Gartner expects global device shipments in 2015 to increase by 1.5 per cent over last year, after cutting its earlier forecast (delivered in March) which indicated a 2.8 per cent growth.
The company however maintained that 2.5 billion devices – comprising PCs, tablets, ultramobiles and mobile phones – will still be shipped by the end of the year, in line with its first forecast, with end user spending expected to total $606 billion.
Growth will mainly come from mobile phones, where prices continue to fall, showing a “slowing” total of 3.3 per cent growth this year.
However, Gartner warned that China, which continues to lead the way for emerging markets, is now beginning to show signs of saturation and slowing growth.
“We have witnessed fewer and fewer first time buyers in China, a sign that the mobile phone market there is reaching saturation,” said Annette Zimmermann, research director at Gartner.
Just last week, high growth Chinese handset maker Xiaomi made its first moves outside of Asia, after announcing plans to launch its low cost smartphones in Brazil.
Gartner said the forecast cut was partly due to a continued slowdown in PC purchases in Western Europe, Russia and Japan, where “price increases resulted from local currency devaluation against the dollar”, according to Ranjit Atwal, research director at Gartner.
The global PC market is forecast to reach a total of 300 million shipments, a decline of 4.5 per cent year on year, and Atwal said he does not expect the PC market to recover until 2016.
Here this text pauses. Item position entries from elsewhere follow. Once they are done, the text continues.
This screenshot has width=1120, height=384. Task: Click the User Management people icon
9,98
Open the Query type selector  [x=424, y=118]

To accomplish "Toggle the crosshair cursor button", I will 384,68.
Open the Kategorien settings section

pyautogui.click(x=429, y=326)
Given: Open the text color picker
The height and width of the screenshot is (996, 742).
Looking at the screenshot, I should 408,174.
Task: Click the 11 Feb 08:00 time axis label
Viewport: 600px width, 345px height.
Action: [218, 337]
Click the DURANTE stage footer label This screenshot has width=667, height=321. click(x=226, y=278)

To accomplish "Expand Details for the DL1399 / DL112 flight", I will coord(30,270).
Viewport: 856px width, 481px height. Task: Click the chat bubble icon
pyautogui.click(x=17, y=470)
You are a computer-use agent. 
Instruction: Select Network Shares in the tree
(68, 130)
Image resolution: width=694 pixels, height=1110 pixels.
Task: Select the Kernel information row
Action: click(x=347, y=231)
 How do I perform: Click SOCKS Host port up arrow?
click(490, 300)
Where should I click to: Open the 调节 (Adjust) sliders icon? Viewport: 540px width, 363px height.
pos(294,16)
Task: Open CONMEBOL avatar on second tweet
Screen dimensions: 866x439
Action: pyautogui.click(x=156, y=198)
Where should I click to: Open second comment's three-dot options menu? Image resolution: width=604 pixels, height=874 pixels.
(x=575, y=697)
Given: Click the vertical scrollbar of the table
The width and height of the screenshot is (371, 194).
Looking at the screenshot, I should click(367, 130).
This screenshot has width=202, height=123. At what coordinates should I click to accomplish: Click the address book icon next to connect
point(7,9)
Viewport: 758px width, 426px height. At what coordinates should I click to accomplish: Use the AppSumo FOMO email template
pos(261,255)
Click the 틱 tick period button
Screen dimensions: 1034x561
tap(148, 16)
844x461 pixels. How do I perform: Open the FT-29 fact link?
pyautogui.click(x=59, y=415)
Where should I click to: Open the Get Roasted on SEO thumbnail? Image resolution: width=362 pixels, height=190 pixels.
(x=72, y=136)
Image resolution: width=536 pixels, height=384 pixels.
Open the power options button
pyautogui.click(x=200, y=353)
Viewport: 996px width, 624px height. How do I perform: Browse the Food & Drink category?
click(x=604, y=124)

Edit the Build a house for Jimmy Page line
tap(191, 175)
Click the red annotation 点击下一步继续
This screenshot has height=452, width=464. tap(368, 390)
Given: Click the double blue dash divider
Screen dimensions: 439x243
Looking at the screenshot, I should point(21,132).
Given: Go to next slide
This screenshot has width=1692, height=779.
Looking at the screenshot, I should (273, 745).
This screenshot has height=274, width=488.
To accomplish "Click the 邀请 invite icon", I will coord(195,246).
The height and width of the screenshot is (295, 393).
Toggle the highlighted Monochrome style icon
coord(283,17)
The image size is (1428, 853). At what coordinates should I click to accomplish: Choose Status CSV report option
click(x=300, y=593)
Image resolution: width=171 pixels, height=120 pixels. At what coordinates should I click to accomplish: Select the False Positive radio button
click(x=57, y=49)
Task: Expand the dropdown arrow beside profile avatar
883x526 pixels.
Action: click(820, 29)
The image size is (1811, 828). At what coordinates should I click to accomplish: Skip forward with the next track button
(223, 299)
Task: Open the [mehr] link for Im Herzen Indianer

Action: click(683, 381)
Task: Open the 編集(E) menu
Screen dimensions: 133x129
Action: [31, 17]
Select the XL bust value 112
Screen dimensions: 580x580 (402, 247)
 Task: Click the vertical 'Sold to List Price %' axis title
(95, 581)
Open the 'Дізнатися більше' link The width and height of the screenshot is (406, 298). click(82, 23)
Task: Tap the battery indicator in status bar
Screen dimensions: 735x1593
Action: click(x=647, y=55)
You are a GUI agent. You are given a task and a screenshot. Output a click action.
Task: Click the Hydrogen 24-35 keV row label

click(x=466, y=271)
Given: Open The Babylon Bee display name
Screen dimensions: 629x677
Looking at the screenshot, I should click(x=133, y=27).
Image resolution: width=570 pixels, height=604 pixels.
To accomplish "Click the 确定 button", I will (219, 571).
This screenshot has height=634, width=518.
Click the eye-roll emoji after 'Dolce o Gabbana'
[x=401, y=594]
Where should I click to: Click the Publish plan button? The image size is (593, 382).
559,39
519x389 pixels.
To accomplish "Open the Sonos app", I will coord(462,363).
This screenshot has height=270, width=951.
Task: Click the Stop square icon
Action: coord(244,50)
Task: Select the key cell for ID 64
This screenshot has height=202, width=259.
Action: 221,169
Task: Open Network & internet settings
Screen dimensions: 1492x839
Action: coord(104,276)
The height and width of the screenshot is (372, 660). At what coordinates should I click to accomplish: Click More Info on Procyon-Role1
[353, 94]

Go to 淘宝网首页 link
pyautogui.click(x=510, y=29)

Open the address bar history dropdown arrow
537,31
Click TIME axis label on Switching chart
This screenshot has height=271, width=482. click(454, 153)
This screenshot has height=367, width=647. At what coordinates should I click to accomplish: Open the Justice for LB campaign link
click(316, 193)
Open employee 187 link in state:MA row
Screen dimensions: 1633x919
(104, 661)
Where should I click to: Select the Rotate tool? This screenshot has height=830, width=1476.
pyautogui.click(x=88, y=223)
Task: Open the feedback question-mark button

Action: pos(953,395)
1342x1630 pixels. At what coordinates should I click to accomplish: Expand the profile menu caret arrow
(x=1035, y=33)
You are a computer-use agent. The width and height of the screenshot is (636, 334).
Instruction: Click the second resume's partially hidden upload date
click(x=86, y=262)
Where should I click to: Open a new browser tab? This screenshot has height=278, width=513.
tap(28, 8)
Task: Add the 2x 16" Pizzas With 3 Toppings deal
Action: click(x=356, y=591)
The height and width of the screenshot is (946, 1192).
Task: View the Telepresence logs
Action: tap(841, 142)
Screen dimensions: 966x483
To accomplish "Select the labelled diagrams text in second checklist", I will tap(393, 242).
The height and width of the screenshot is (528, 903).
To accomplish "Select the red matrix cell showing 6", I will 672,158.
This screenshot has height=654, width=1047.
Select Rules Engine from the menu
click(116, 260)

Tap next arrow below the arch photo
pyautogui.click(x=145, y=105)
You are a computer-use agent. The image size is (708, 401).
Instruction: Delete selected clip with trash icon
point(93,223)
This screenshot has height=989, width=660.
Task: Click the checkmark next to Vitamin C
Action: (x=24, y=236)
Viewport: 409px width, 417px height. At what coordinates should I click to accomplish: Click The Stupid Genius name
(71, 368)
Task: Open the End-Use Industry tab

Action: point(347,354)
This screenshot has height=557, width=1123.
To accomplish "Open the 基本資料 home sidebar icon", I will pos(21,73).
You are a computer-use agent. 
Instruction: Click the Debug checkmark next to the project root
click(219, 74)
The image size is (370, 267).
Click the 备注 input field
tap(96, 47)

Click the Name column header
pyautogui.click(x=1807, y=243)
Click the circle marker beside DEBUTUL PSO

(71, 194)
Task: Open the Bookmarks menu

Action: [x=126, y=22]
“The release of Windows 10 later this month will contribute to a slowing professional demand for mobile PCs and premium ultramobiles in 2015, as lifetimes extend by three months,” said Atwal. “However, as suppliers and buyers adjust to new prices, Windows 10 could boost replacements during 2016.”
The tablet market is also set to decline, and will account for 207 million units, a 5.9 per cent decline from 2014.
According to Gartner research director Roberta Cozza, there is “little innovation” in the tablet market to encourage new purchases.
“The tablet has become a ‘nice to have’ device, and there is no real need for an upgrade as regularly as a phone,” she said.